Records to process -
▼▼▼
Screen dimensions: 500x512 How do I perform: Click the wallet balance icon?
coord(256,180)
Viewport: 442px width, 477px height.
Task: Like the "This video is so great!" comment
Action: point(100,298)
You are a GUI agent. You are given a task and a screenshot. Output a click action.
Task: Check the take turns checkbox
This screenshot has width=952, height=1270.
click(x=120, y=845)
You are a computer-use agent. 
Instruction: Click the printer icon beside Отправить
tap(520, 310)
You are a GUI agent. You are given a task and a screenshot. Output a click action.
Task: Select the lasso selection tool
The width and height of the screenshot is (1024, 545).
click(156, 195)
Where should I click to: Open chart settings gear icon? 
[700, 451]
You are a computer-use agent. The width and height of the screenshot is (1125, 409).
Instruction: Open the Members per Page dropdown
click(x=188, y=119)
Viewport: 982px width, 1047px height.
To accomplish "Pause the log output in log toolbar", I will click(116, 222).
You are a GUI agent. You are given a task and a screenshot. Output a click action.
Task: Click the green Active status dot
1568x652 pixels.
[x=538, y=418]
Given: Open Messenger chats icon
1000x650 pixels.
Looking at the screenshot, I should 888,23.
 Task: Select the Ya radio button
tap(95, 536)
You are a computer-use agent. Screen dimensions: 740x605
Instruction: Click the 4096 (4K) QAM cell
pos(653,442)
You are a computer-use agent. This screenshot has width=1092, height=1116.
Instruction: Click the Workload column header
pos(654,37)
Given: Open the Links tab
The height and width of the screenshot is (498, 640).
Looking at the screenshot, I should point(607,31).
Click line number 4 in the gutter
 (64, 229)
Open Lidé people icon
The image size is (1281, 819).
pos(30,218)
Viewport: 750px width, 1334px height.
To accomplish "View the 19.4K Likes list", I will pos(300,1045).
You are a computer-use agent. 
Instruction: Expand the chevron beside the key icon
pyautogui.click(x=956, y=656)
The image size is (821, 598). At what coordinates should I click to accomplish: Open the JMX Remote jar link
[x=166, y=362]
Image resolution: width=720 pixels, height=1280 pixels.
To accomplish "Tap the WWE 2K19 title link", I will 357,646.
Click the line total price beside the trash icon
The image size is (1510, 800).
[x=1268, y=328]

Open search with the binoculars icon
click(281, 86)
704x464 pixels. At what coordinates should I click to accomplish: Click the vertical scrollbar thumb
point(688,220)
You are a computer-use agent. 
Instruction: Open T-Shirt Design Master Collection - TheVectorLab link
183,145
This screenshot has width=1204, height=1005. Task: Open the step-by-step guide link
▲▲▲
The entries above are to be retyped exactly.

Output -
Screen dimensions: 500x512 How do I perform: Click the wallet balance icon?
coord(256,180)
Viewport: 442px width, 477px height.
Task: Like the "This video is so great!" comment
Action: point(100,298)
You are a GUI agent. You are given a task and a screenshot. Output a click action.
Task: Check the take turns checkbox
This screenshot has width=952, height=1270.
click(x=120, y=845)
You are a computer-use agent. 
Instruction: Click the printer icon beside Отправить
tap(520, 310)
You are a GUI agent. You are given a task and a screenshot. Output a click action.
Task: Select the lasso selection tool
The width and height of the screenshot is (1024, 545).
click(156, 195)
Where should I click to: Open chart settings gear icon? 
[700, 451]
You are a computer-use agent. The width and height of the screenshot is (1125, 409).
Instruction: Open the Members per Page dropdown
click(x=188, y=119)
Viewport: 982px width, 1047px height.
To accomplish "Pause the log output in log toolbar", I will click(116, 222).
You are a GUI agent. You are given a task and a screenshot. Output a click action.
Task: Click the green Active status dot
1568x652 pixels.
[x=538, y=418]
Given: Open Messenger chats icon
1000x650 pixels.
Looking at the screenshot, I should 888,23.
 Task: Select the Ya radio button
tap(95, 536)
You are a computer-use agent. Screen dimensions: 740x605
Instruction: Click the 4096 (4K) QAM cell
pos(653,442)
You are a computer-use agent. This screenshot has width=1092, height=1116.
Instruction: Click the Workload column header
pos(654,37)
Given: Open the Links tab
The height and width of the screenshot is (498, 640).
Looking at the screenshot, I should point(607,31).
Click line number 4 in the gutter
 (64, 229)
Open Lidé people icon
The image size is (1281, 819).
pos(30,218)
Viewport: 750px width, 1334px height.
To accomplish "View the 19.4K Likes list", I will pos(300,1045).
You are a computer-use agent. 
Instruction: Expand the chevron beside the key icon
pyautogui.click(x=956, y=656)
The image size is (821, 598). At what coordinates should I click to accomplish: Open the JMX Remote jar link
[x=166, y=362]
Image resolution: width=720 pixels, height=1280 pixels.
To accomplish "Tap the WWE 2K19 title link", I will 357,646.
Click the line total price beside the trash icon
The image size is (1510, 800).
[x=1268, y=328]

Open search with the binoculars icon
click(281, 86)
704x464 pixels. At what coordinates should I click to accomplish: Click the vertical scrollbar thumb
point(688,220)
You are a computer-use agent. 
Instruction: Open T-Shirt Design Master Collection - TheVectorLab link
183,145
This screenshot has width=1204, height=1005. Task: Open the step-by-step guide link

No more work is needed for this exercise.